Filename: apple-hig.md
The Skill File
Copy this into a file called apple-hig.md in your project root, next to your CLAUDE.md.
# Apple Human Interface Guidelines
Follow these Apple platform conventions for all UI work in this project. The goal is to make the app feel native — like it belongs on the platform.
## Typography
- Use the system font (`-apple-system`, `BlinkMacSystemFont`, or `SF Pro` via `font-family: system-ui`)
- Use San Francisco's built-in text styles for hierarchy:
- Large Title: 34pt, bold
- Title 1: 28pt, bold
- Title 2: 22pt, bold
- Title 3: 20pt, semibold
- Headline: 17pt, semibold
- Body: 17pt, regular
- Callout: 16pt, regular
- Subhead: 15pt, regular
- Footnote: 13pt, regular
- Caption 1: 12pt, regular
- Caption 2: 11pt, regular
- Use SF Mono for code and monospaced content
- Support Dynamic Type — use relative sizing so text scales with user preferences
## Icons
- Use SF Symbols as the primary icon set — they match the system aesthetic and scale with text
- SF Symbols have 9 weights and 3 scales — match icon weight to adjacent text weight
- Use filled variants for selected/active states, outlined for inactive
- For tab bars: use filled icons for the selected tab, outlined for unselected
- Maintain consistent icon sizes within the same context (toolbar, list rows, etc.)
## Colors
- Use Apple's semantic system colors which adapt to light/dark mode automatically:
- Labels: `labelColor`, `secondaryLabelColor`, `tertiaryLabelColor`, `quaternaryLabelColor`
- Backgrounds: `systemBackground`, `secondarySystemBackground`, `tertiarySystemBackground`
- System colors: `systemBlue`, `systemGreen`, `systemRed`, etc.

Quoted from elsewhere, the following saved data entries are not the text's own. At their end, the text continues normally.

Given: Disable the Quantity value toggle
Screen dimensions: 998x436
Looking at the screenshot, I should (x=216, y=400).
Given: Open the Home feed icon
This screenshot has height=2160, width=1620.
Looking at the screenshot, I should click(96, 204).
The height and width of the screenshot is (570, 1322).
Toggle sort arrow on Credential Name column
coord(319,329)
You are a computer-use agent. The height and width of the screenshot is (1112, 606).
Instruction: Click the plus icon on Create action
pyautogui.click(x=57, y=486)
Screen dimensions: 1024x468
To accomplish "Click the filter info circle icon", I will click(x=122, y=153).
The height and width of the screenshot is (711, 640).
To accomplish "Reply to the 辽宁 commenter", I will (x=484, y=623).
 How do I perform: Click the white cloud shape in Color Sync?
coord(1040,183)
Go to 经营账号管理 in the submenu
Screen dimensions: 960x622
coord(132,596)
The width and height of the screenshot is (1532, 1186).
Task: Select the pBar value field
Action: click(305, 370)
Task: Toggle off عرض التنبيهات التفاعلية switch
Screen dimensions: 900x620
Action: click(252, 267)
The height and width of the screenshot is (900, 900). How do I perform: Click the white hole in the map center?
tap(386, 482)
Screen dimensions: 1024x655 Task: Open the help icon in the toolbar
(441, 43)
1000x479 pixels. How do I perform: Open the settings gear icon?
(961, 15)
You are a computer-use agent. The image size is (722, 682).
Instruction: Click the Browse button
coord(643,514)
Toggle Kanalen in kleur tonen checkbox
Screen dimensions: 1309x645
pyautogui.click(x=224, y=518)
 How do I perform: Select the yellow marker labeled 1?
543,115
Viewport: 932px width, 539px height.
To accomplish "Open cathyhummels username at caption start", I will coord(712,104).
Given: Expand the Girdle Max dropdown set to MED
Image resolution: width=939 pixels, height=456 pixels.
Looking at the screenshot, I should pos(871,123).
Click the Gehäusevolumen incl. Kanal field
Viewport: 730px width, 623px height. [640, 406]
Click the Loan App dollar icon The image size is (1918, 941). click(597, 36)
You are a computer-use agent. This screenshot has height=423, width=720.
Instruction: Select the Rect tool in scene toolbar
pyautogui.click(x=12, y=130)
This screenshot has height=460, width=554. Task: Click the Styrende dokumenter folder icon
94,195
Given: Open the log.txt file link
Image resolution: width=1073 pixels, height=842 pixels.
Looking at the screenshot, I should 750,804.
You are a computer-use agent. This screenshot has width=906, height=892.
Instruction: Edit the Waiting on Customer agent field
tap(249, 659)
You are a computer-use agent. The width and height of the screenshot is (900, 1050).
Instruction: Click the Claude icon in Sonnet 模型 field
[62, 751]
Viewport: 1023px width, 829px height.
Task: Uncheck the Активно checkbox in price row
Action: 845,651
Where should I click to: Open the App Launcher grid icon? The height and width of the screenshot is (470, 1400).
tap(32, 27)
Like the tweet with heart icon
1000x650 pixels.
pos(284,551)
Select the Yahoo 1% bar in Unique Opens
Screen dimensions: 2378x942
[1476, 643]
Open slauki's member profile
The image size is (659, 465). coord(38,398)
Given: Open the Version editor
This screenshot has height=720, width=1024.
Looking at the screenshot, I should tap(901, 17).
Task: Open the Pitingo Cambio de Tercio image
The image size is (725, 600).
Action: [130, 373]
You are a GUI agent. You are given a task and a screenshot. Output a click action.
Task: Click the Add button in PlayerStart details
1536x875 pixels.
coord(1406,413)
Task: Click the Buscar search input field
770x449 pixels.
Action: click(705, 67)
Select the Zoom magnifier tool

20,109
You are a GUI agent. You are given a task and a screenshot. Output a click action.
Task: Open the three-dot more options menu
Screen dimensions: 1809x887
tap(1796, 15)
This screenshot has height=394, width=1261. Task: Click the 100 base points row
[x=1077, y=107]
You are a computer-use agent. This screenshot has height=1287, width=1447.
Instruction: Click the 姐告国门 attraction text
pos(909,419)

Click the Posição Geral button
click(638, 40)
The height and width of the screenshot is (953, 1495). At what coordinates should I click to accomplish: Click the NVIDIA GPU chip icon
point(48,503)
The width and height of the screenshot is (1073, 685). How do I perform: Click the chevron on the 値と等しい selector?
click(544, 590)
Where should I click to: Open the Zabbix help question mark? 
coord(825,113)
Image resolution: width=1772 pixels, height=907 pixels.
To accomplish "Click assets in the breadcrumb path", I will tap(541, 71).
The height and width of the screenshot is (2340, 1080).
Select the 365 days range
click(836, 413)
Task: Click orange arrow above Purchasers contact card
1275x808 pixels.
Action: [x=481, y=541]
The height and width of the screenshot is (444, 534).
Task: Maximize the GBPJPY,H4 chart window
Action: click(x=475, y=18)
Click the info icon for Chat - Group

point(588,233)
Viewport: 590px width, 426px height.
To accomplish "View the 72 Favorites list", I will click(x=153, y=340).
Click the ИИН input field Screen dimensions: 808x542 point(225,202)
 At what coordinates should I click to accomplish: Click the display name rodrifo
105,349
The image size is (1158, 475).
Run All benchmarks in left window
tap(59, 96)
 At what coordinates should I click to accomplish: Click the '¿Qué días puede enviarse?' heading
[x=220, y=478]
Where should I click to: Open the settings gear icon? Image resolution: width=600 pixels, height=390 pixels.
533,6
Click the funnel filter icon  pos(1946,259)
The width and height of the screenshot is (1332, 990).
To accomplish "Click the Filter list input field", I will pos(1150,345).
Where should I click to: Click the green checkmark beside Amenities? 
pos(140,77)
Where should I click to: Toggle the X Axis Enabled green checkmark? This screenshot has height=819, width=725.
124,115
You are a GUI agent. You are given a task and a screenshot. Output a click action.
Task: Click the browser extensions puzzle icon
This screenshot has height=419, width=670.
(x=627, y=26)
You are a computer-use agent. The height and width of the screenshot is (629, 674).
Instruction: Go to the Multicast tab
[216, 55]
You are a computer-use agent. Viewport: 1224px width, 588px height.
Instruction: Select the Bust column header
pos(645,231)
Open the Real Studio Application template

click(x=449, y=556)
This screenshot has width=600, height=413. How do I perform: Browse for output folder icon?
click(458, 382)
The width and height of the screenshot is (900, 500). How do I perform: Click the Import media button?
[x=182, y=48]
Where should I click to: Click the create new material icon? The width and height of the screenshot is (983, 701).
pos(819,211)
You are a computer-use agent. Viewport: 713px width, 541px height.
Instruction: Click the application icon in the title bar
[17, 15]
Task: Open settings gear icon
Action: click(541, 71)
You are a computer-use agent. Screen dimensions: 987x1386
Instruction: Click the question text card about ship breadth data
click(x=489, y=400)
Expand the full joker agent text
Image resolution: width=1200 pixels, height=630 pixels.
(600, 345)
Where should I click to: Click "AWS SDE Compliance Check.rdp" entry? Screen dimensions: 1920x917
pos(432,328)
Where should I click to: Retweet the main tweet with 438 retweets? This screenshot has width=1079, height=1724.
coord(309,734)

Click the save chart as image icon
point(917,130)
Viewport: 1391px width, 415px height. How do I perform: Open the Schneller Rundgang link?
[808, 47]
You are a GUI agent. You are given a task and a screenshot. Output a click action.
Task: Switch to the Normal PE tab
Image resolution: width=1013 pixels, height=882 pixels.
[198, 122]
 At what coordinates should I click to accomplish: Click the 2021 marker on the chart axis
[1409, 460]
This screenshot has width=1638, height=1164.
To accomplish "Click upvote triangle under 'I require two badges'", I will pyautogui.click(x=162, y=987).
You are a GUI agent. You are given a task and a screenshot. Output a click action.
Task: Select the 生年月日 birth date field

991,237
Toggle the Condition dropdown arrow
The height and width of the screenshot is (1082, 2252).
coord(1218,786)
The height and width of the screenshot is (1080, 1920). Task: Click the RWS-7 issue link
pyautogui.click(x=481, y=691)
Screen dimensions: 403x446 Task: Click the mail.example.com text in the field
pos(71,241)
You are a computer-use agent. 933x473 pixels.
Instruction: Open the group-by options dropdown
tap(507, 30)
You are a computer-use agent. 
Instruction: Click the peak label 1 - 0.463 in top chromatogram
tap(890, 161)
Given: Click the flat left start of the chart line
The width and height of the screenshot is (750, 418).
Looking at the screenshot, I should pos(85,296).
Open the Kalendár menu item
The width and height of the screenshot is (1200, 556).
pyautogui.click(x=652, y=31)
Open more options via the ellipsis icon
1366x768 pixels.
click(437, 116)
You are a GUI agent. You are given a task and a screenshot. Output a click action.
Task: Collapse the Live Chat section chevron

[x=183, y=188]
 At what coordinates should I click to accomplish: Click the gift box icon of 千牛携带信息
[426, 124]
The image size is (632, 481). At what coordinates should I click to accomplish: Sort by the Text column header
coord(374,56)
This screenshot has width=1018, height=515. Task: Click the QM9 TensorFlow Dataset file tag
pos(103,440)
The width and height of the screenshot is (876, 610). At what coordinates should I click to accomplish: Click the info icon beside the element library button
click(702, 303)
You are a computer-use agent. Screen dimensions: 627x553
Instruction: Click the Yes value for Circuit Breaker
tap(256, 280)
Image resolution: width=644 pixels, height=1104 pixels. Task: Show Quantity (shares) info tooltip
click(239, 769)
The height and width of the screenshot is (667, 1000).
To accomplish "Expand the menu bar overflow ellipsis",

- Use the system accent color for primary actions — respects user's accent color preference
- Support both light and dark appearance — test in both
- Use vibrancy and translucency where appropriate (sidebars, toolbars)
## Navigation
### macOS
- Use a sidebar for top-level navigation in document or collection-based apps
- Toolbar at the top for actions — use the system toolbar style
- Use the standard window controls (close, minimize, zoom) — never hide or move them
- Support the menu bar — common actions should be accessible from menus with keyboard shortcuts
- Use sheets for modal input, popovers for contextual info, alerts only for critical decisions
### iOS
- Use a tab bar for top-level navigation (max 5 items)
- Use `NavigationStack` for hierarchical drilling down
- Swipe-back gesture must always work for navigation
- Pull-to-refresh for updating content
- Use standard toolbar positions: navigation bar at top, tab bar at bottom, toolbar above keyboard
## Layout
- Respect safe areas — never place interactive content under the notch, home indicator, or status bar
- Use standard margins: 16pt on compact width, 20pt on regular width
- Align content to the system layout margins
- Use list insets and grouped table styles for settings-like screens
- Support all orientations unless there's a strong reason not to
## Interaction
- Use standard gestures: tap, long press, swipe, pinch, rotate
- Provide haptic feedback for significant actions (iOS)
- Support context menus (right-click on macOS, long press on iOS)
- Use standard selection patterns: single tap to select, edit mode for multi-select
- Destructive actions should be red and require confirmation
## Platform Conventions
- Use native controls (buttons, toggles, sliders, pickers) — don't build custom versions of system components
- Match the system's corner radius for cards and containers (10pt on iOS, varies on macOS)
- Use the standard alert/action sheet patterns for confirmations
- Support Handoff, drag and drop, and other system integration features where relevant
- Follow the app lifecycle conventions: save state on background, restore on foreground
Before & After
Without this skill file:
Prompt: “Build a menu bar app that shows a list of bookmarks with a search bar”
Claude builds a generic-looking window with a custom title bar, non-standard fonts, Material Design icons, and a flat UI that looks like a web app running on macOS. The search bar doesn’t match the system style and there’s no keyboard shortcut support.
With this skill file:
Prompt: “Build a menu bar app that shows a list of bookmarks with a search bar”
Claude uses the system font (SF Pro), SF Symbols for icons, native NSSearchField styling, a proper sidebar layout with vibrancy, the system accent color for selections, and includes standard keyboard shortcuts for search (⌘F) and closing (⌘W). The app looks like it ships with macOS.